Droits digitaux au Burkina Faso : « Il faut laisser le journaliste faire son travail », Ousmane Paré de l’AJB

A la faveur d’un café citoyen sur les droits digitaux (les droits de l’internet), initié par le Centre d’information et de formation en matière de droits humains en Afrique (CIFDHA), différents panélistes ont intervenu, à tour de rôle, sur la modification assez récente du code pénal en lien avec la régulation de l’usage d’internet et des réseaux sociaux. C’était le mardi 27 août à Ouagadougou.

C’est autour du thème : « Régulation de l’usage d’internet et des réseaux sociaux par le code pénal : faut-il craindre une remise en cause des droits et libertés de l’internet et des médias au Burkina Faso ? » que s’est tenu le café citoyen du Centre d’information et de formation en matière de droits humains en Afrique (CIFDHA). Le présent thème a donc été le fil conducteur de l’intervention des panélistes invités pour l’occasion.

En effet, le premier à intervenir, Urbain Yaméogo, Directeur exécutif du CIFDHA, a d’emblée fait l’historique de la déclaration africaine (DA) des droits et libertés de l’internet, adoptée en 2014, et qui serait une initiative panafricaine de promotion des normes et des principes de la transparence dans la formulation des politiques de l’internet et la mise en norme des droits humains sur le continent. Par la suite, lors de son analyse sur la modification de la loi 044, bien qu’il avoue la légitimité du but de celle-ci (contrôler les dérives observées sur internet et les réseaux sociaux : fakes news, cybercriminalité et autres), il relève la difficulté du respect du principe de l’égalité ou de constitutionalité ainsi que du principe de nécessité ou de proportionnalité des restrictions de cette dernière. Il a terminé son intervention par la formulation de recommandations telles que la poursuite de la dénonciation et la contestation de la loi 044 à travers des fora à plusieurs niveaux.

Pour Elisabeth Paré/Sanou, Directrice de l’expertise numérique (ministère en charge de l’Economie numérique), toute personne a le droit de s’exprimer librement. Mais, poursuit-elle, compte tenu des différentes situations que connait le Burkina Faso, la présente loi a toute son existence.
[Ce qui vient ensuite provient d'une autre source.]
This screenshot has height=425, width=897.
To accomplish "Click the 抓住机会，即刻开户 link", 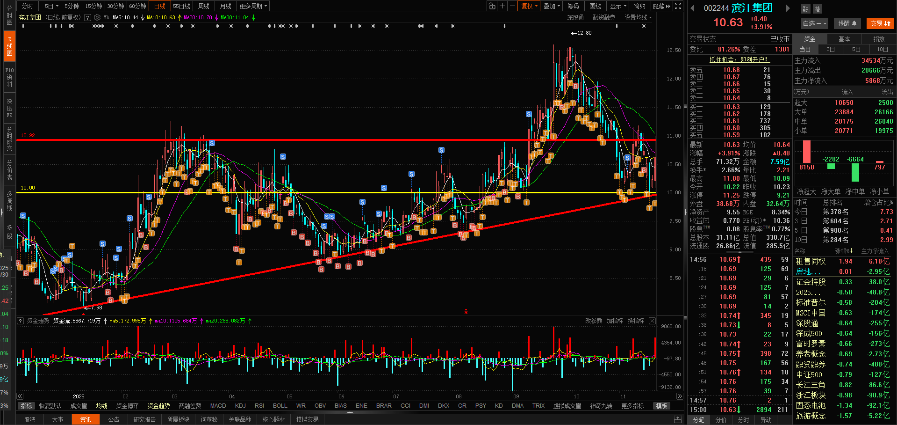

Cet avis de la Directrice, le juriste Nébié, son collègue, le partage. C’est ainsi que pour justifier la légitimité de la loi, il fait savoir qu’elle a été adoptée à la représentation nationale, c’est-à-dire à l’Assemblée nationale. En réponse à ceux qui décrient la décision du gouvernement, il rétorque que celui-ci n’a ni porté atteinte aux libertés des personnes ni à une profession, mais a plutôt fait ce qu’il fallait faire pour faire cesser certains post de nature à faire peur. Il reconnait toutefois qu’il n’y a pas de lois parfaites.

Ousmane Paré, en remplacement de Boukary Ouoba, secrétaire général de l’Association des journalistes du Burkina (AJB), a pour sa part laissé entendre qu’« il faut laisser le journaliste faire son travail ». L’adoption d’un tel code, affirme-t-il, a pour objectif que les médias divulguent les informations émises, transmises par le gouvernement ; d’où son invitation à faire la différence entre journalisme et communication un peu plus loin dans son propos.

Mahamoudou Savadogo, spécialiste de gestion des risques et consultant sur les questions de l’extrémisme violent, a quant à lui indiqué puis expliqué ce qui est ou pourrait être à l’origine de telles restrictions des libertés de la part de l’Etat.

Somme toute, tous (les panélistes) conviennent de la nécessité de contrôler les différentes dérives observées dans l’utilisation d’internet et des réseaux sociaux (les fakes news, l’exposition des Forces de défense et de sécurité (FDS) sur lesdits réseaux, la cybercriminalité, etc.). Ce qui est cependant critiqué, c’est la restriction des libertés d’expression qui constitue une entrave dans le bon traitement de l’information.

Pour rappel, l’Assemblée nationale a procédé à l’adoption de la modification du code pénale (loi 044-2019/AN portant modification de la loi 025-2018/AN du 31 mai 2018 portant code pénal) le 21 juin 2019. A la suite de cette adoption, des voix, notamment les associations professionnelles des médias, s’étaient élevées pour dénoncer le caractère liberticide de certains articles de cette loi. Ces dénonciations se sont accrues après la décision du Conseil constitutionnel, qui s’est auto-saisir pour juger de la constitutionnalité de loi.